The area could be accessible to visitors from the towpath, but we would hope that most people would enter from the less biotically fragile area at the top of the cliff.

Last, we would recommend exploring the advantages and disadvantages of clearing the loading basin. Good argument could be made against this, we realize, and we are willing to debate the subject, but in the loading basin there is the unique opportunity to address the idea of precisely what the canal was about. The canal was a commercial waterway. Its purpose was to carry stone and wheat from Montgomery and Frederick Counties, wood and coal from Western Maryland to the markets and wharves of Georgetown. The basin is wide and dockage could be provided to exhibit barges and canal paraphernalia in a way that is not possible on the Canal itself.

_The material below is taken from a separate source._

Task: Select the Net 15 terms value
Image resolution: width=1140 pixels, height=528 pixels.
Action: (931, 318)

To recapitulate, we propose that our Bicentennial Project be the clearing of the Quarries, the restoration of the Quarry Master's House, the stabilization of the mill ruins, the provision of first rate interpretative displays there, and the exploration of the advantages of seeking the cooperation of the National Park Service in re-watering the loading basin and the mill races. We suggest that parking and major egress to the site be provided from River Road rather than those roads paralleling Seneca Creek. We anticipate that if this project is undertaken as a major bicentennial project, we could look to the industrial sector for supplementary financial aid, both from our national quarry interests and the explosives industry, which shared its infancy with the Chesapeake and Ohio Canal.

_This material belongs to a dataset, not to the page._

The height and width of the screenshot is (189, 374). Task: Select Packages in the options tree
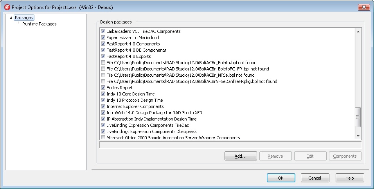click(24, 18)
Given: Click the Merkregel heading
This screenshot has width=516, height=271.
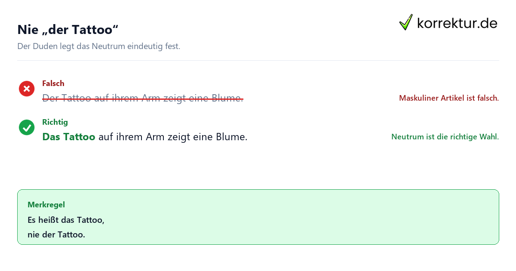Looking at the screenshot, I should point(46,205).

We perceive the benefits to be these: *We would be preserving a site of national importance, unique to Montgomery County, a site that, in the spirit of the bicentennial, was in use by 1789 ~- the neonatal days of our democracy --a site that has already been recognized by placement in the National Register of Historic Places and inclusion in the Historic American Buildings Survey. A step away from the all too common domestic restorations, it is a very early industrial site. It is most amenable to interpretation since the raw material is clearly there in situ, as is the finished product. The inherent natural beauty of the area makes it possible to show the visitor that in the earliest days of the industrial revolution in America, industrialization did not always rape the natural world but lived in harmony with it. And last, the costs are, we believe, reasonable.

[Editor's Note: This information is from the archives at the Montgomery County Historical Society Library and used with their very kind permission.]